El ser humano concebido y aún no nacido es el fruto del amor de sus padres.
Se trata de alguien humano, pues no se es hombre por hacer más o menos actos de
hombre, sino por tener la capacidad de hacerlos ahora, en un futuro, o de
haberla tenido en el pasado. De lo contrario caeríamos en una relativización de
la vida del ser humano, en una idea eugenésica del mismo, donde solo algunos
tienen derecho a vivir.
Lo verdaderamente apasionante es nacer. El amor, para
no perder su identidad, defiende la vida. La nueva vida humana se respeta por
sí misma: esa es la condición de la familia. La familia es el lugar del amor
respetado, donde se quiere a cada uno por sí mismo. Los hijos nacen y se educan
en un ambiente donde son tan queridos como exigidos, tan seguros en reivindicar
los bombones como pesarosos ante el reproche de sus padres por no haber hecho
la tarea. Los hijos encuentran en su madre y en su padre la raíz providencial
de su vocación a ser hombres, a amar.
El ser humano no es fotocopiable, clonable, suprimible, descartable.
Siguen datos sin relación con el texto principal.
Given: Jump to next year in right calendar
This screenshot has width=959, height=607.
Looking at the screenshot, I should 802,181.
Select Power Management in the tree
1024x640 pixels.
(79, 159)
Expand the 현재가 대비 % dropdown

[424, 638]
Ha de
tener un nombre personal que acompañe toda la trayectoria de su vida. Un hombre
es una biografía, un proyecto de libertad y responsabilidad, que ha de ser
protegido especialmente en sus etapas más vulnerables. Esto supone exigencia,
pero repercute en una intensificación de nuestra moral y de nuestro
agradecimiento por vivir en un mundo donde prima la ética del cuidado y de la
ternura, frente a la de la conveniencia o el interés de los más fuertes. Como
el dar a luz a un nuevo ser humano puede conllevar serios problemas de
responsabilidad personal, la sociedad tiene que velar por una desahogada
situación de la maternidad, donde sea más fácil y llevadero la maravillosa
tarea de traer un nuevo hijo al mundo.
Respetar la vida del concebido y aún no nacido, en toda situación, nos
afecta en la comprensión de nosotros mismos y de nuestra sociedad. Una
personalidad que tiene esto en cuenta, valora mucho más el respeto que merece
todo ser humano. La cultura
de la vida nace del respeto y de la benevolencia con las personas. La cultura
de la muerte, de hecho, se nutre del rechazo a los demás. Por esto la cultura
de la vida no puede nacer del resentimiento, aunque deba exigir una
reimplantación de la justicia.
Creer en la vida supone cultivar la
propia con esfuerzo, saber adaptarse a los ritmos de la naturaleza, desarrollar
las propias capacidades: Tener metas, ilusiones, esperanzas. La alegría de
vivir se basa en saberse queridos y, por
lo tanto, exigidos. La familia es el lugar privilegiado para tal convicción y
actitud. En el propio hogar se expansiona la personalidad. Se trata de una
comunidad de vida, de amor, de confianza, de esfuerzo, de fidelidad. La familia
es el lugar donde se aprenden las virtudes morales, las principales referencias
de la existencia. Es en ella donde se aprende lo que es la gratitud.
Sin gratitud
la vida es compleja, enfermiza, perversamente inquieta. Apreciar la vida como
un don supone dicha, alegría interior y esperanza; pese a los reveses que
puedan venir. Desde la familia y la gratitud el hombre aprende a tener una vida
lograda, y a labrar una biografía con libertad generosa.